### [Задания]
1. Во сколько отправляется поезд из Ужгорода, согласно репортажу о поезде Ужгород—Лисичанск?
2. Продолжите репортаж о поезде Ужгород—Лисичанск, начав сразу после его последнего предложения.

### [Текст для чтения]
«Тут все одинаковые, хоть коров пас, хоть сын министра. Все равно в туалете педаль и лужа на полу»: 32 часа в поезде Ужгород—Лисичанск. Репортаж
- Автор:
- Евгений Спирин
- Дата:
Михаил Мельниченко / «Бабель»
Поезд Ужгород—Лисичанск едет через всю страну 32 часа. В нем пересекаются военные, рабочие, обычные путешественники. Все они имеют различные взгляды: кто-то критикует власть, кто-то хвалит, а кто-то вообще считает, что политика не его дело. Этот поезд — маленькая Украина. Корреспондент «Бабеля» Евгений Спирин, который родился в Луганске, и фотограф Михаил Мельниченко, который почти всю жизнь провел в Чопе, решили проехать на поезде от начала до конца. За эти 32 часа они увидели драки и кутеж и услышали философские беседы о жизни.
Ужгород — Мукачево — Львов. 32 часа до Лисичанска
Поезд отправляется из Ужгорода в 20:50. На перроне почти нет людей, на этой, начальной станции на него садятся только те пассажиры, которые хотят доехать до соседних поселков или Львова. Проводница пакует в свое купе коробки с пивом и сигаретами. Пиво она продаст пассажирам, сигареты — чья-то передача. В тринадцатом, предпоследнем вагоне пусто. Занято только 8 мест. Парочка львовских студентов, женщина с ребенком, два парня и мужчина, который едет в гости к дочери в Харьков.

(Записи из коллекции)
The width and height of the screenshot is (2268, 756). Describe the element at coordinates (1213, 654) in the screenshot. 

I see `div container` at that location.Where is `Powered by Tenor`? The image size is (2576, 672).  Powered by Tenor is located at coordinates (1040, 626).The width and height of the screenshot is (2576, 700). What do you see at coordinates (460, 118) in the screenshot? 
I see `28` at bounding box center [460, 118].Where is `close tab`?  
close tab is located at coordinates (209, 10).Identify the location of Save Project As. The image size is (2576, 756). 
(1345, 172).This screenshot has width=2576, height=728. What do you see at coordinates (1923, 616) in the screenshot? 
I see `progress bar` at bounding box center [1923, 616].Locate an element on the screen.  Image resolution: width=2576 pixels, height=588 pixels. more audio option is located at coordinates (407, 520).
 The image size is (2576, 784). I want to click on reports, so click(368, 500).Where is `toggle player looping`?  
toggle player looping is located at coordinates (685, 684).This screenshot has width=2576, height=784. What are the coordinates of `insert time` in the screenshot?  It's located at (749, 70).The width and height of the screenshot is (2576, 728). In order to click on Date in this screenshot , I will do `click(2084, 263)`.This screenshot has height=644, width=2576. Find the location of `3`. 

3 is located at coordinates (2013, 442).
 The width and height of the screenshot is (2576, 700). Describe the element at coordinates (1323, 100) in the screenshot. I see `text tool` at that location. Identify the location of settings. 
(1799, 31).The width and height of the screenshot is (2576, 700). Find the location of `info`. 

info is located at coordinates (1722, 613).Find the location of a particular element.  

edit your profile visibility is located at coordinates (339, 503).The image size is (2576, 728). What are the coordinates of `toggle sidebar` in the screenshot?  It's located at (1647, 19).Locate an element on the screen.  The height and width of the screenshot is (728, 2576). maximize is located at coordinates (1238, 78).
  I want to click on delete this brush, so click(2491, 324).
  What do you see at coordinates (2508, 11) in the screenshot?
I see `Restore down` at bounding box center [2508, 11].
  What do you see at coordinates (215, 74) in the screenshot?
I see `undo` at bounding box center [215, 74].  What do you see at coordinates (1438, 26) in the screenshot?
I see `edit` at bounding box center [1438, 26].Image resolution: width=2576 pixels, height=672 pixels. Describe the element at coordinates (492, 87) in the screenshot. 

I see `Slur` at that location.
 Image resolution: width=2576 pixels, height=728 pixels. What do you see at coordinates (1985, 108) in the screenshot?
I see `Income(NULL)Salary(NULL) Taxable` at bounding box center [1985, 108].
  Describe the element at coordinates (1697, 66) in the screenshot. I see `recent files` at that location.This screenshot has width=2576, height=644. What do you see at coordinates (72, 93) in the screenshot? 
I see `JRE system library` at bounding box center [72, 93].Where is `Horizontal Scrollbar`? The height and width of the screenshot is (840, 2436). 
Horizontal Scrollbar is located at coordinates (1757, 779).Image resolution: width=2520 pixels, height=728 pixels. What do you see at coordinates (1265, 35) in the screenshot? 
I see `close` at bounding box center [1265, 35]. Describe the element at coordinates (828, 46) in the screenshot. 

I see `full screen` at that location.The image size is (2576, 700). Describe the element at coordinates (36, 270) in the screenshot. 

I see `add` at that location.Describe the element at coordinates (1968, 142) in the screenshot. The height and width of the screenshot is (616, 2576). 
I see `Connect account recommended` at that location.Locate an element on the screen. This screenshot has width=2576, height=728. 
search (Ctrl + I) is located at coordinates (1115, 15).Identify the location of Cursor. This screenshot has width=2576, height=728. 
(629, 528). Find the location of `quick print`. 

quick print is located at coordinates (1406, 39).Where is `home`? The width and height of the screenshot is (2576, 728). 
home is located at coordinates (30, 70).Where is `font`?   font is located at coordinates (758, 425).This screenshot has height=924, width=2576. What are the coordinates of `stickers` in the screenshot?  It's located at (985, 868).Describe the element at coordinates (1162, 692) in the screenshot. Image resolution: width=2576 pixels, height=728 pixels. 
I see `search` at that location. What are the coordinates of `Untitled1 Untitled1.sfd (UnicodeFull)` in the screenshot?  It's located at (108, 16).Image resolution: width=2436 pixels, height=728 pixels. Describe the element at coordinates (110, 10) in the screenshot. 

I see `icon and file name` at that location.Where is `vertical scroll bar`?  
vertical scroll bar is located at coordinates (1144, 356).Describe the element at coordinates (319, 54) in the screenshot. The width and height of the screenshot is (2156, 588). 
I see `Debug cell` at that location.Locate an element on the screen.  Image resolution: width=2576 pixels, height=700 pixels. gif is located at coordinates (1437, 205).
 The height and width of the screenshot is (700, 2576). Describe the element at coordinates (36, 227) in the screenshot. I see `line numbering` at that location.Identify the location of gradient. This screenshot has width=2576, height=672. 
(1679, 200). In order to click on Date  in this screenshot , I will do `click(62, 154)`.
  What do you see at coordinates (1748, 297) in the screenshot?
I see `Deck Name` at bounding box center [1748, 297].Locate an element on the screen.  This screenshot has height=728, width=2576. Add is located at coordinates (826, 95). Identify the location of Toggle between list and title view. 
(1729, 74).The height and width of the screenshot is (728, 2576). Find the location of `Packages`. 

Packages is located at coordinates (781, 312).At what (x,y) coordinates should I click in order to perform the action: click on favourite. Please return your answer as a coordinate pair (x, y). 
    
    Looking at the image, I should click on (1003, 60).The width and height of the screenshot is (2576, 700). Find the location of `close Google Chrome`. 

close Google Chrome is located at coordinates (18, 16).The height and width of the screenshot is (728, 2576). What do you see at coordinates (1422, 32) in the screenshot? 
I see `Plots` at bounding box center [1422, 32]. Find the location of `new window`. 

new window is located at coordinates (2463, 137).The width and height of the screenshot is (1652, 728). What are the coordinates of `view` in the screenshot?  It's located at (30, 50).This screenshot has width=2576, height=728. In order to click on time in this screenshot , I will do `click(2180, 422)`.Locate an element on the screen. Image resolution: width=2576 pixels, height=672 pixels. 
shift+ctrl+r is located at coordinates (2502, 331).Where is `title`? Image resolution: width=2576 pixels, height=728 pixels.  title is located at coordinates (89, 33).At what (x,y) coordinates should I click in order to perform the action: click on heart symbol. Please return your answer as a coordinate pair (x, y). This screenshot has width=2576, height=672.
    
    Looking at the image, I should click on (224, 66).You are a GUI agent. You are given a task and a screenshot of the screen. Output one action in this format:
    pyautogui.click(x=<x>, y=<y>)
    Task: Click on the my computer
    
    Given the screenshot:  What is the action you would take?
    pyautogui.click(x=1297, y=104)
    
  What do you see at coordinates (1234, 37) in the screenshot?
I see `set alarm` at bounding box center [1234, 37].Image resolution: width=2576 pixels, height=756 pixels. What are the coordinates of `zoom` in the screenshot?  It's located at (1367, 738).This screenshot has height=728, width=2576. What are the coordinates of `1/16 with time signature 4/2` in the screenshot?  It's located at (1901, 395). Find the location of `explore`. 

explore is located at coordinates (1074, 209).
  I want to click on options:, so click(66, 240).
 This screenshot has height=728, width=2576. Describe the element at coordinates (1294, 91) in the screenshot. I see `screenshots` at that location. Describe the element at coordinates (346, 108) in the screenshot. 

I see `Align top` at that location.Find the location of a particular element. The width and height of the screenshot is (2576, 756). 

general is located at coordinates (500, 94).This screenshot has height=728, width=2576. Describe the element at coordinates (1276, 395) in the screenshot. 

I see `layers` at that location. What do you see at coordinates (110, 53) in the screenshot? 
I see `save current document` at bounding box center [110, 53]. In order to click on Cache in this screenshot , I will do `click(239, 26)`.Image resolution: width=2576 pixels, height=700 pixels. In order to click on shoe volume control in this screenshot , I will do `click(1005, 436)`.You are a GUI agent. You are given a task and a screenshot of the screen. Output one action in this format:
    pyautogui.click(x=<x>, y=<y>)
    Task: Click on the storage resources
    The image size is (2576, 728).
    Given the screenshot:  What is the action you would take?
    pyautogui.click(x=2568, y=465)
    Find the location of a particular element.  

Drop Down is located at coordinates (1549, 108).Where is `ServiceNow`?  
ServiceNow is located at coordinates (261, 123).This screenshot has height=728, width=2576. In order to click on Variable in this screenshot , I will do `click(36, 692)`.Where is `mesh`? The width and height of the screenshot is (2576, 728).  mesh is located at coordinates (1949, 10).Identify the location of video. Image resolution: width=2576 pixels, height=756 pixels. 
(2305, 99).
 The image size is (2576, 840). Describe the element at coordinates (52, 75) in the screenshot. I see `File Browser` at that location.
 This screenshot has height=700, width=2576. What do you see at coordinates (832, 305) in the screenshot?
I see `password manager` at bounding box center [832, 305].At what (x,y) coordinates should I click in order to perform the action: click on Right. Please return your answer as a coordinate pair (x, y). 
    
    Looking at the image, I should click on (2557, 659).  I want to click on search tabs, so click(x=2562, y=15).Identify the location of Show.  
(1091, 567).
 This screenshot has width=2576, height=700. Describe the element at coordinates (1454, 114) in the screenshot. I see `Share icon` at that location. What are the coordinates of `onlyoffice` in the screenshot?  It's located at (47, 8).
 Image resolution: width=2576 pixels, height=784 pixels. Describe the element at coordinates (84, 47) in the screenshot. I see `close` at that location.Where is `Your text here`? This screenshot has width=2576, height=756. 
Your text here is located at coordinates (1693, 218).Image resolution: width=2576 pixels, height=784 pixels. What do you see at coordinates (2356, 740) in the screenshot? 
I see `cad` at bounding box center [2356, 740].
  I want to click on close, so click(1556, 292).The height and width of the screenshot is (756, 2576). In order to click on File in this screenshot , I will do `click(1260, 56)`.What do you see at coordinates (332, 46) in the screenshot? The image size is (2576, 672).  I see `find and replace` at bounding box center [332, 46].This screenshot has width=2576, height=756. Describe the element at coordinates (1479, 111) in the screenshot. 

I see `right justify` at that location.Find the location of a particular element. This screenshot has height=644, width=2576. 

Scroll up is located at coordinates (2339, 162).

### [Ответы]
1. В 20:50.

2.
Состав трогается. С этой точки часы начинают отсчет — 32 часа до Лисичанска. Ехать через всю страну. В вагоне светят тусклые лампы, за все почти двое суток пути их ни разу не выключат. Незаметные днем и режущие глаза ночью, они напоминают тюремное освещение. Особенно свет мешает тем людям, которые лежат на верхних полках, единственное спасение — натянуть на голову короткую простынь. Зато в вагоне открываются окна и не закрывается туалет. Хотя он и не вакуумный, а обычный — с педалью и дыркой, проводники оставляют двери открытыми: слишком много остановок на пути.
На смене работают двое — мужчина и женщина. Они отдыхают по очереди: пока один проводник ходит по вагону, носит чай и проверяет билеты, второй спит. Первым работает мужчина.
— Ну, давайте свои билеты. А, у вас электронные. У меня «пикалки» нет.
Проводник уходит и возвращается с блокнотом и ручкой. Переписывает номер билета вместо того, чтобы его отсканировать. Никаких документов не требует. Поезд трогается. С боковой полки падает матрас. Парни достают пакет. В нем несколько бутылок пива и сухари. Проводник идет в свое купе.
— Берем, чай, кофе, вафли. Покурить — 20 гривен абонемент. Или бутылка пива. А вообще, курить запрещено, это вы знаете.
Ближайшие два дня обитатели поезда будут жить не по часам, а по названиям станций: ложиться спать после Воловца, есть до Киева и курить «уже в Конотопе». Первая крупная станция — Мукачево. Набивается половина вагона. На часах 22:30. Пассажиры распихивают сумки и чемоданы, расстилают матрасы и заправляют простыни. Молодой парень, лет 25, пытается залезть на вторую полку. Рука срывается с поручня. У него ободраны костяшки на кулаках, а на лице царапины и ссадины. Парня зовут Александр.
«Я в Мукачево сходил на дискотеку. Ну, там, выпили по пиву, по второму. Слово за слово, так оно и получилось. Побили. Сильно. Я сам из Воловца. Сел на этот поезд и еду до Киева. У меня там никаких дел особенно нет. Просто надо развеяться. А вообще поезд в Лисичанск идет. Я те места знаю, сам долго в интернате жил. В Северодонецке. Обычный такой интернат, меня туда отдали, там и жил».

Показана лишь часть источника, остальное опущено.